- _What the task requires_:
Convert these lines of data into a Markdown table with the columns Nr and Line, giving each non-blank line its own numbered row.
::: Data for processing
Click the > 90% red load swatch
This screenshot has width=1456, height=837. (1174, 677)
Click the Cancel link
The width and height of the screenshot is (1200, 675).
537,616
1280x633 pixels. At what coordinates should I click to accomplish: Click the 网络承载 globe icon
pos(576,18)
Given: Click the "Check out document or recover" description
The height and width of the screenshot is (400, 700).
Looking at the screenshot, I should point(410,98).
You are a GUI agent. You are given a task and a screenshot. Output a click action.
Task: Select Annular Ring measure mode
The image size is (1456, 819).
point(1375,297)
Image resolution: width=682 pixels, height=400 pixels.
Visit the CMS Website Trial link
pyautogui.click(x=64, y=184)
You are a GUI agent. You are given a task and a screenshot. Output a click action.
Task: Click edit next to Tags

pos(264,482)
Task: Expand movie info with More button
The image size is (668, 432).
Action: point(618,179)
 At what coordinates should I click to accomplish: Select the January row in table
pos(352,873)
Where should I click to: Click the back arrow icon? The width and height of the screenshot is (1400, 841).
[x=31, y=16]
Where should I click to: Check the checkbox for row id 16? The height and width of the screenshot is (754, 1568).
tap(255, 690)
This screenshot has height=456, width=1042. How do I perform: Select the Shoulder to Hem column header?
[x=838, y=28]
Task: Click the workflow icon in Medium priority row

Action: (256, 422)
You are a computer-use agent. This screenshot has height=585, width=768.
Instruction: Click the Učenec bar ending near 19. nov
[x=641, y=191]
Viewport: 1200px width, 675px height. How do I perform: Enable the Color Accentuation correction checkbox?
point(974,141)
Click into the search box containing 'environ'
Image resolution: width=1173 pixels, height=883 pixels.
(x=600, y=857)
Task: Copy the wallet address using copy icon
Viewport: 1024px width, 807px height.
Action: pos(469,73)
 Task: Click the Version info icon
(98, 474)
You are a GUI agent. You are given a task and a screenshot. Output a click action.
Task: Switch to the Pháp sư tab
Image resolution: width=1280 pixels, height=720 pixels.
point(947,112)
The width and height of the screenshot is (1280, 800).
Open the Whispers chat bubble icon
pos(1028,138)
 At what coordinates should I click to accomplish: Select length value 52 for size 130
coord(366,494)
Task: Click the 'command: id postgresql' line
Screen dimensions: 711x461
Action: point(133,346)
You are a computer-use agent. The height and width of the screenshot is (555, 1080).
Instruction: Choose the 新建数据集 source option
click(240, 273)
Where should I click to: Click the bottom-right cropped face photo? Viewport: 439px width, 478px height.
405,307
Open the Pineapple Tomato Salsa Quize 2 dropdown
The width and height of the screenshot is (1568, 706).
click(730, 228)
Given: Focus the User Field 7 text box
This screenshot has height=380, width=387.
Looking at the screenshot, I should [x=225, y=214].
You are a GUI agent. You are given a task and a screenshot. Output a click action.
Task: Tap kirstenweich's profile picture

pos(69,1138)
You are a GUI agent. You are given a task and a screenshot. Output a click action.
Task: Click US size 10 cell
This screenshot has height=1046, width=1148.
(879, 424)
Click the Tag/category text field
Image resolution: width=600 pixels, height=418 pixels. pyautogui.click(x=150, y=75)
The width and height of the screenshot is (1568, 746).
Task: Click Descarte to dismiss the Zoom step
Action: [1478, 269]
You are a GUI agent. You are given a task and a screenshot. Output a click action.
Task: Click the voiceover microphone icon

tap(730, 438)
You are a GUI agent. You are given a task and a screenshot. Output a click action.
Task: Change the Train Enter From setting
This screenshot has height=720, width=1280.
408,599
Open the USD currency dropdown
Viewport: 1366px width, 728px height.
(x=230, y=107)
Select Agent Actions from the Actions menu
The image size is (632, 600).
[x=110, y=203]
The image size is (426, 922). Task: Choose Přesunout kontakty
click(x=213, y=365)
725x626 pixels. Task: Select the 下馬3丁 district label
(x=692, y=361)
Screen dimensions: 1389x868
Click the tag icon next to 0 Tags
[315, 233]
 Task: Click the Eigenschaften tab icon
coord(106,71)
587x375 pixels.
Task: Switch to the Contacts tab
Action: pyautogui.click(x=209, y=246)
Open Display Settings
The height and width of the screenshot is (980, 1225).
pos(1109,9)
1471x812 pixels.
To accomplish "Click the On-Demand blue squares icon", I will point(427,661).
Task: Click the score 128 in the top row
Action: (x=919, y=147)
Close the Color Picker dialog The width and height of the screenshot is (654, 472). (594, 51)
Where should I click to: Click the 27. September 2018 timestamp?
::::::
- _Answer to this task_:
| Nr | Line |
|---|---|
| 1 | Click the > 90% red load swatch |
| 2 | This screenshot has width=1456, height=837. (1174, 677) |
| 3 | Click the Cancel link |
| 4 | The width and height of the screenshot is (1200, 675). |
| 5 | 537,616 |
| 6 | 1280x633 pixels. At what coordinates should I click to accomplish: Click the 网络承载 globe icon |
| 7 | pos(576,18) |
| 8 | Given: Click the "Check out document or recover" description |
| 9 | The height and width of the screenshot is (400, 700). |
| 10 | Looking at the screenshot, I should point(410,98). |
| 11 | You are a GUI agent. You are given a task and a screenshot. Output a click action. |
| 12 | Task: Select Annular Ring measure mode |
| 13 | The image size is (1456, 819). |
| 14 | point(1375,297) |
| 15 | Image resolution: width=682 pixels, height=400 pixels. |
| 16 | Visit the CMS Website Trial link |
| 17 | pyautogui.click(x=64, y=184) |
| 18 | You are a GUI agent. You are given a task and a screenshot. Output a click action. |
| 19 | Task: Click edit next to Tags |
| 20 | pos(264,482) |
| 21 | Task: Expand movie info with More button |
| 22 | The image size is (668, 432). |
| 23 | Action: point(618,179) |
| 24 |  At what coordinates should I click to accomplish: Select the January row in table |
| 25 | pos(352,873) |
| 26 | Where should I click to: Click the back arrow icon? The width and height of the screenshot is (1400, 841). |
| 27 | [x=31, y=16] |
| 28 | Where should I click to: Check the checkbox for row id 16? The height and width of the screenshot is (754, 1568). |
| 29 | tap(255, 690) |
| 30 | This screenshot has height=456, width=1042. How do I perform: Select the Shoulder to Hem column header? |
| 31 | [x=838, y=28] |
| 32 | Task: Click the workflow icon in Medium priority row |
| 33 | Action: (256, 422) |
| 34 | You are a computer-use agent. This screenshot has height=585, width=768. |
| 35 | Instruction: Click the Učenec bar ending near 19. nov |
| 36 | [x=641, y=191] |
| 37 | Viewport: 1200px width, 675px height. How do I perform: Enable the Color Accentuation correction checkbox? |
| 38 | point(974,141) |
| 39 | Click into the search box containing 'environ' |
| 40 | Image resolution: width=1173 pixels, height=883 pixels. |
| 41 | (x=600, y=857) |
| 42 | Task: Copy the wallet address using copy icon |
| 43 | Viewport: 1024px width, 807px height. |
| 44 | Action: pos(469,73) |
| 45 |  Task: Click the Version info icon |
| 46 | (98, 474) |
| 47 | You are a GUI agent. You are given a task and a screenshot. Output a click action. |
| 48 | Task: Switch to the Pháp sư tab |
| 49 | Image resolution: width=1280 pixels, height=720 pixels. |
| 50 | point(947,112) |
| 51 | The width and height of the screenshot is (1280, 800). |
| 52 | Open the Whispers chat bubble icon |
| 53 | pos(1028,138) |
| 54 |  At what coordinates should I click to accomplish: Select length value 52 for size 130 |
| 55 | coord(366,494) |
| 56 | Task: Click the 'command: id postgresql' line |
| 57 | Screen dimensions: 711x461 |
| 58 | Action: point(133,346) |
| 59 | You are a computer-use agent. The height and width of the screenshot is (555, 1080). |
| 60 | Instruction: Choose the 新建数据集 source option |
| 61 | click(240, 273) |
| 62 | Where should I click to: Click the bottom-right cropped face photo? Viewport: 439px width, 478px height. |
| 63 | 405,307 |
| 64 | Open the Pineapple Tomato Salsa Quize 2 dropdown |
| 65 | The width and height of the screenshot is (1568, 706). |
| 66 | click(730, 228) |
| 67 | Given: Focus the User Field 7 text box |
| 68 | This screenshot has height=380, width=387. |
| 69 | Looking at the screenshot, I should [x=225, y=214]. |
| 70 | You are a GUI agent. You are given a task and a screenshot. Output a click action. |
| 71 | Task: Tap kirstenweich's profile picture |
| 72 | pos(69,1138) |
| 73 | You are a GUI agent. You are given a task and a screenshot. Output a click action. |
| 74 | Task: Click US size 10 cell |
| 75 | This screenshot has height=1046, width=1148. |
| 76 | (879, 424) |
| 77 | Click the Tag/category text field |
| 78 | Image resolution: width=600 pixels, height=418 pixels. pyautogui.click(x=150, y=75) |
| 79 | The width and height of the screenshot is (1568, 746). |
| 80 | Task: Click Descarte to dismiss the Zoom step |
| 81 | Action: [1478, 269] |
| 82 | You are a GUI agent. You are given a task and a screenshot. Output a click action. |
| 83 | Task: Click the voiceover microphone icon |
| 84 | tap(730, 438) |
| 85 | You are a GUI agent. You are given a task and a screenshot. Output a click action. |
| 86 | Task: Change the Train Enter From setting |
| 87 | This screenshot has height=720, width=1280. |
| 88 | 408,599 |
| 89 | Open the USD currency dropdown |
| 90 | Viewport: 1366px width, 728px height. |
| 91 | (x=230, y=107) |
| 92 | Select Agent Actions from the Actions menu |
| 93 | The image size is (632, 600). |
| 94 | [x=110, y=203] |
| 95 | The image size is (426, 922). Task: Choose Přesunout kontakty |
| 96 | click(x=213, y=365) |
| 97 | 725x626 pixels. Task: Select the 下馬3丁 district label |
| 98 | (x=692, y=361) |
| 99 | Screen dimensions: 1389x868 |
| 100 | Click the tag icon next to 0 Tags |
| 101 | [315, 233] |
| 102 |  Task: Click the Eigenschaften tab icon |
| 103 | coord(106,71) |
| 104 | 587x375 pixels. |
| 105 | Task: Switch to the Contacts tab |
| 106 | Action: pyautogui.click(x=209, y=246) |
| 107 | Open Display Settings |
| 108 | The height and width of the screenshot is (980, 1225). |
| 109 | pos(1109,9) |
| 110 | 1471x812 pixels. |
| 111 | To accomplish "Click the On-Demand blue squares icon", I will point(427,661). |
| 112 | Task: Click the score 128 in the top row |
| 113 | Action: (x=919, y=147) |
| 114 | Close the Color Picker dialog The width and height of the screenshot is (654, 472). (594, 51) |
| 115 | Where should I click to: Click the 27. September 2018 timestamp? |